Navigating Love Without Losing Yourself: The People-Pleasing Dilemma
Last week I had such a lovely time at the Leeds Yoga and Wellbeing Festival. It was such an honour to be asked to speak and I’m so grateful to everyone who joined me to deep dive into People Pleasing!
It’s a topic I return to frequently as breaking down my own people pleasing tendencies created such a huge, positive shift in my own wellbeing, my relationship with myself, and my relationships with others. If I can share a bit of what I’ve learnt in the hope it can help others too… that makes my little heart very happy.
During our Q&A, and throughout the afternoon, I was asked about how to navigate challenges in relationships caused by people pleasing partners, friends, and loved ones. I was so glad to be asked about this as not only does people pleasing make life hard for the people pleaser, but it makes life hard for those around them. And, for those of us who are on the road to overcoming our people pleasing habits, it’s hard to stand by and watch someone entrenched in theirs.
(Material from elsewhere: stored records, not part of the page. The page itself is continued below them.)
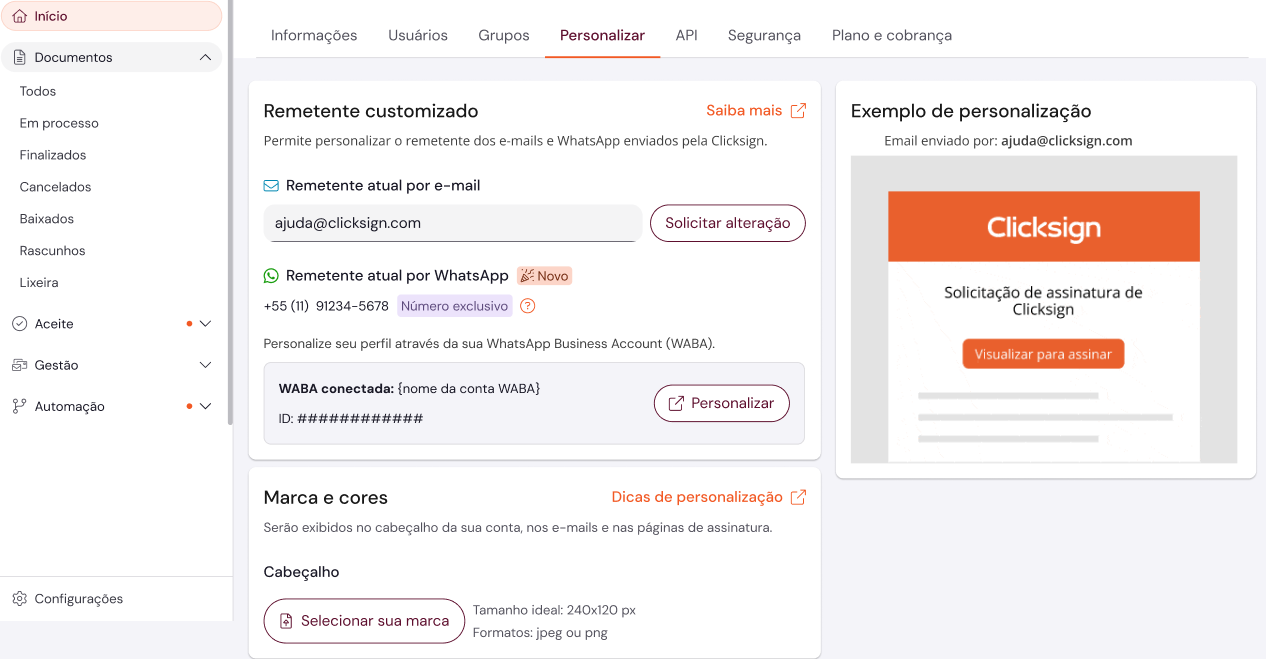Click the Selecionar sua marca button
Viewport: 1266px width, 659px height.
tap(364, 621)
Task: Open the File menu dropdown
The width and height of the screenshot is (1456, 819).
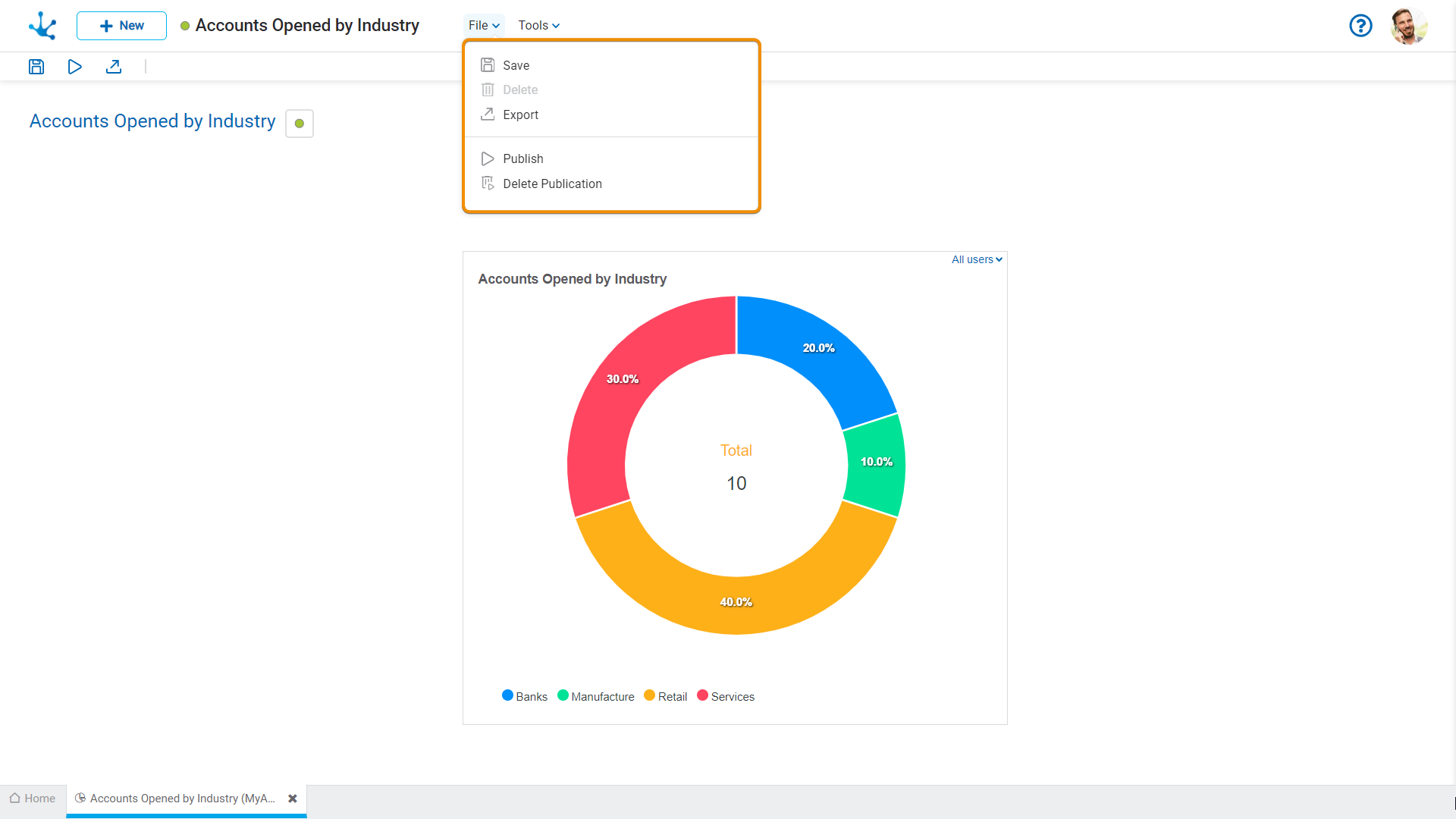Action: (484, 25)
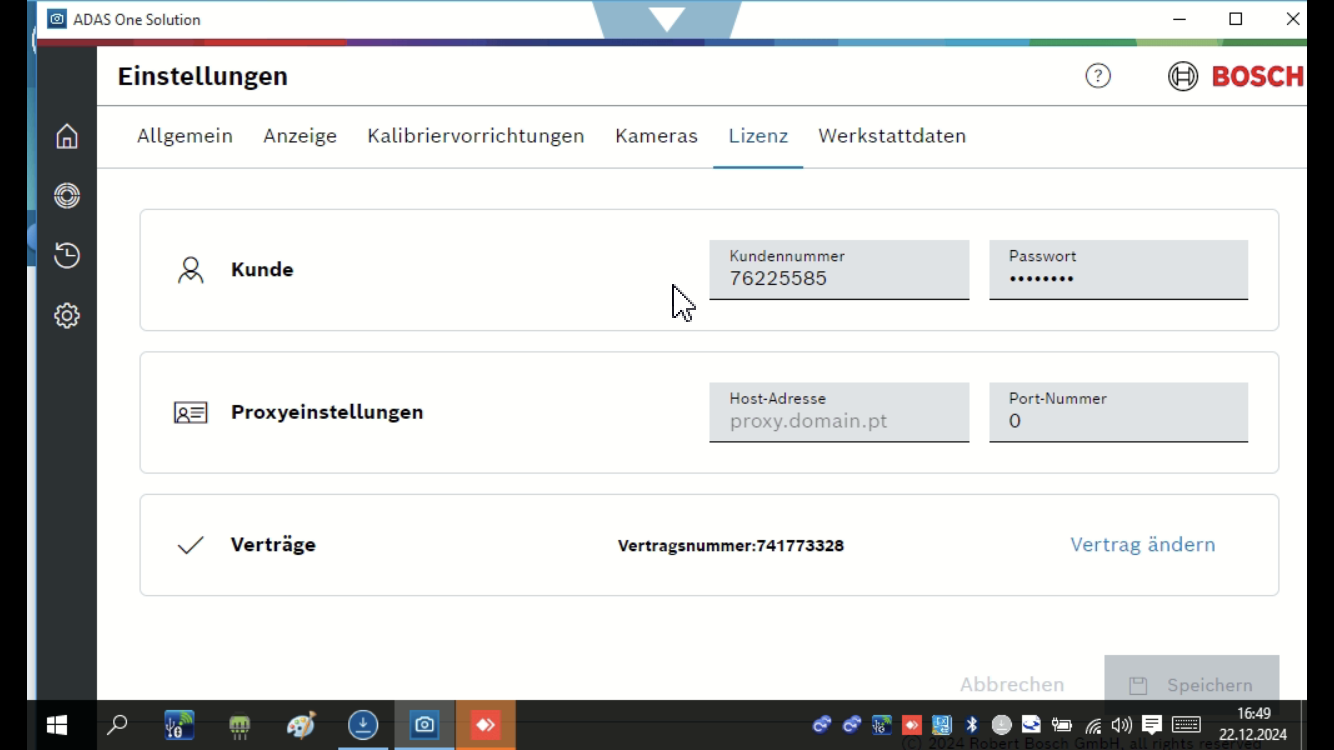Image resolution: width=1334 pixels, height=750 pixels.
Task: Open the calibration target icon in sidebar
Action: tap(67, 196)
This week I’d love to talk about this a little more. Let’s explore how to support the people pleasers in our lives, and work through the challenges people pleasing tendencies can present in our relationships.
My experience:
When I was in the thick of my people pleasing habits I believed I was contributing positively to every relationship because I was totally committed to making my friends, partner, and family happy. They always got to do what they wanted, and they came first. However, I was unhappy, worried, constantly anxious as I am wondering if everyone else was content and happy. What I didn’t realise was that by doing this I was laying the foundations for a pretty unhappy, maybe even toxic relationship in which no one could relax.
My behaviours that were causing the biggest issues were:
Never wanting to make a decision
Being incapable of making a decision
Feeling terrified to communicate my true feelings
Never considering what I wanted to do
I genuinely believed this was contributing to making everyone else happy. I needed to keep the peace, I feared making the wrong decision, I feared conflict, and through that was completely detached to my own wants and needs.
Your experience:
Throughout the week I’ve been asking you about you experiences with your people pleasing loved ones. You told me…
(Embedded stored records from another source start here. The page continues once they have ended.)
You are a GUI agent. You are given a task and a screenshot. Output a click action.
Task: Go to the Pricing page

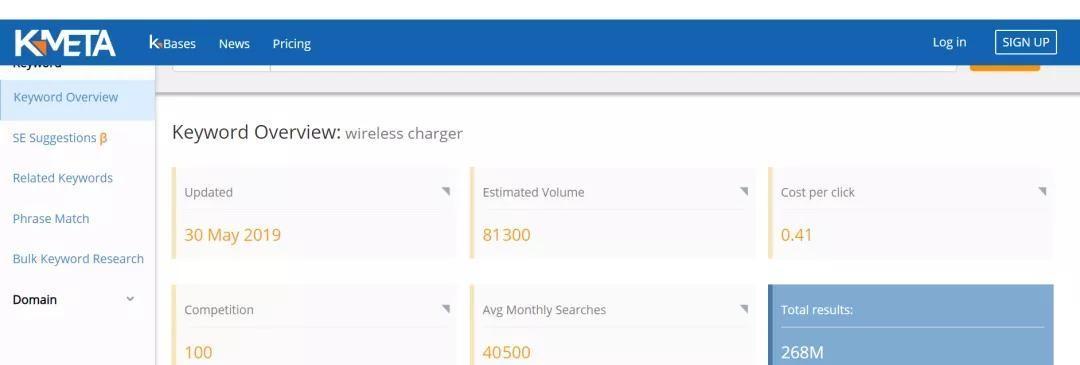pyautogui.click(x=291, y=44)
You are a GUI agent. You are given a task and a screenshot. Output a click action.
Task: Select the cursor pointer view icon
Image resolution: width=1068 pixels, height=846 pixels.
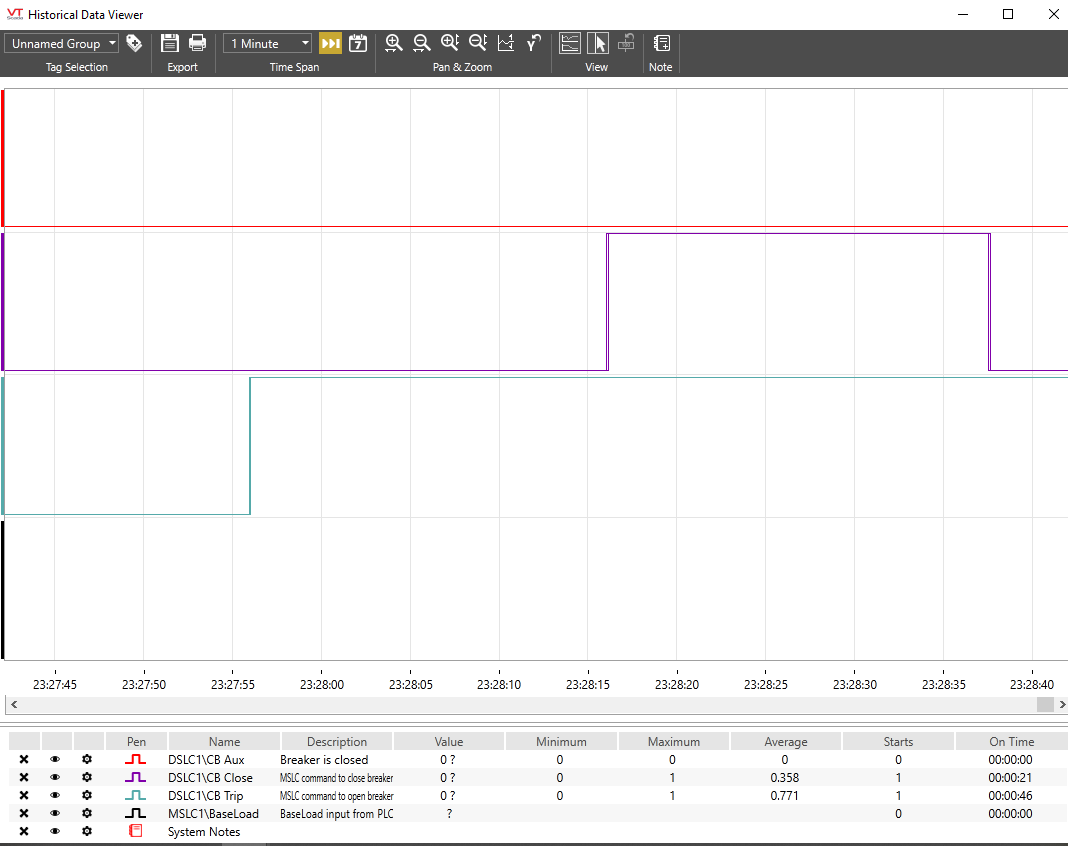point(598,43)
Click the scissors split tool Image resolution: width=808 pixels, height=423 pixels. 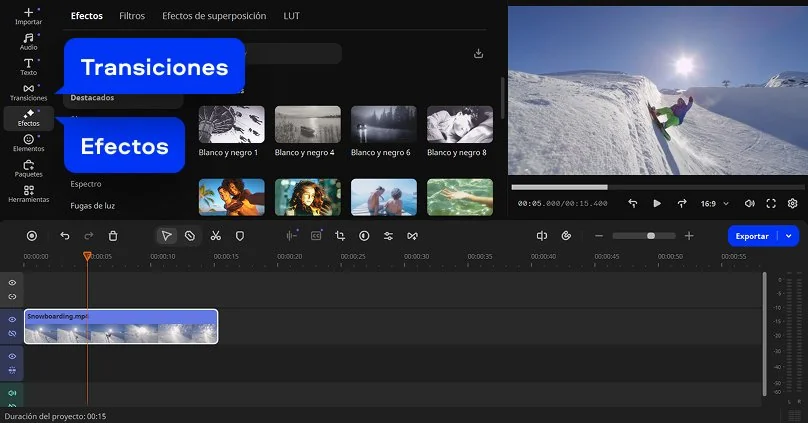click(x=215, y=236)

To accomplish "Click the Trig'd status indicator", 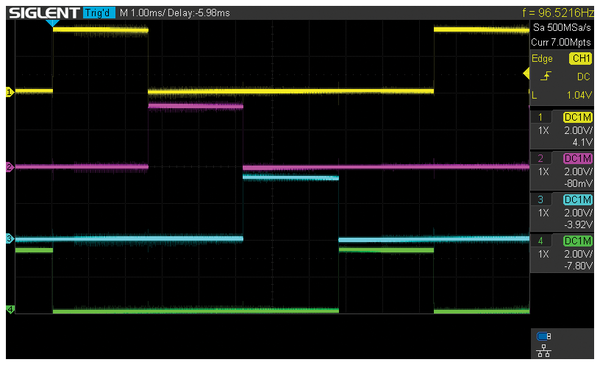I will [99, 13].
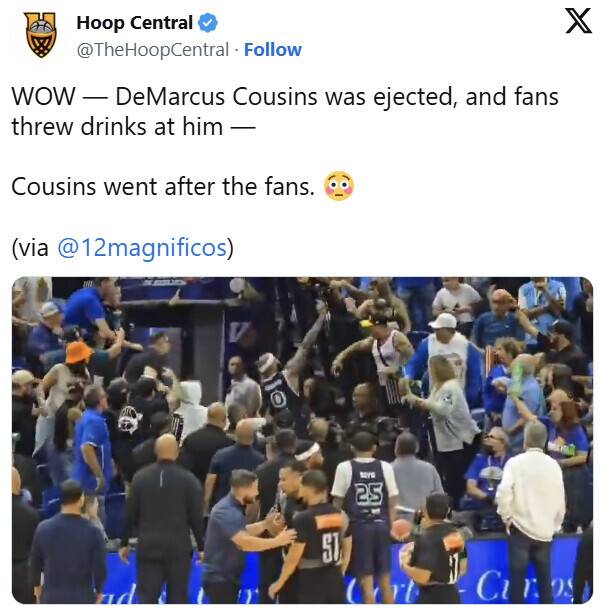Viewport: 602px width, 610px height.
Task: Click the man in the white shirt
Action: click(530, 500)
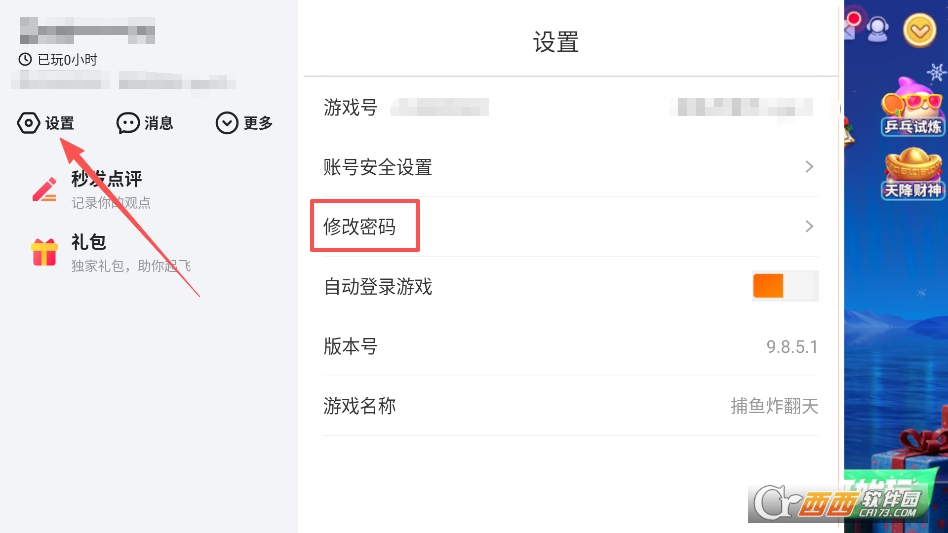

So many of your conversations revolve around worry about someone else.
You have to do all the thinking and decision making.
You don’t know if they’re agreeing because they want to keep the peace and/or please you, or if that’s what they actually want.
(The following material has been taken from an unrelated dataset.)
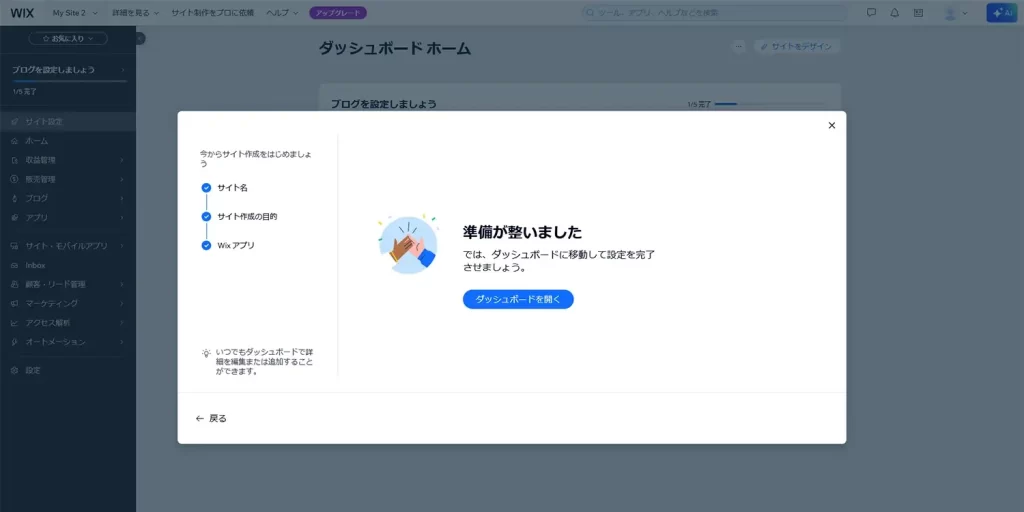
Task: Click ダッシュボードを開く button
Action: click(518, 299)
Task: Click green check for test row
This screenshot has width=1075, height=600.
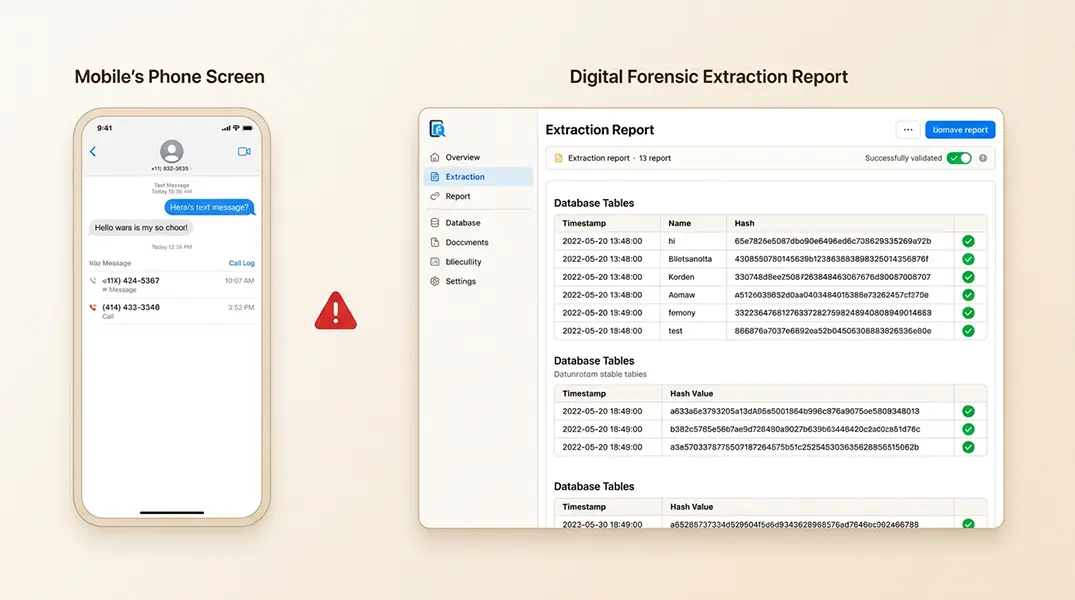Action: coord(968,331)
You thought they were happy, and it turned out they weren’t.
This can all be frustrating, tiring, and can leave us feeling like we need to be mind-readers.
How do we navigate these challenges?
Understand why
Their habits and behaviours are based in fear, learnt from past experience. Whether this stems from their parents, past relationships, or trauma, people pleasing is a learnt behaviour that they believe is necessary in order to survive. Understanding this can help to dissipate the frustration the behaviour can bring.
Help them feel safe
Being a safe environment in which they can express themselves without fear of retaliation is key to them feeling they are able to share their true feelings, wants and needs. They fear a negative response and conflict. If your loved one can begin to learn that their thoughts and feelings won’t be met with disdain, or that disagreeing doesn’t equal an argument and rejection.
Encourage decision making
Firstly, communicating that you understand why they’re leaving the decision to you, and communicating why it’s important to you for them to decide is key. If like me they’re at the point where they struggle to make decisions, give them 2 or 3 options to choose from. When they learn there isn’t a ‘wrong’ choice, they will then begin to break down the fear of expressing their needs and slowly rebuild their ability to communicate their opinions.
Support them in standing in their truth
The people who love them will support them, anyone elses opinion does not need to be considered, and certainly not worried about. When they are able to distance themselves from worry of others opinions, they are able to embrace their own wants and needs without fear. Something I find really effective in helping a people pleaser learn this is to flip their perspective and ask… “If I were worrying about XYZ’s opinion… what would you say to me?”.
Encourage self-care
Whatever this looks like for them, it will allow an opportunity to start prioritising and reconnecting to themselves.
Don’t take advantage of their people pleasing nature
I think this goes without saying but it’s easy to ask the person who’ll definitely say yes to step in and help.
It's essential to strike a balance between being considerate of your loved ones needs and taking care of your own well-being. Healthy relationships require open communication, mutual respect, and a shared commitment to each other's happiness. Understanding the cause of people pleasing behaviours, and working together in taking steps to overcome this with compassion and care takes patience, but it can be done, and it will be worth it.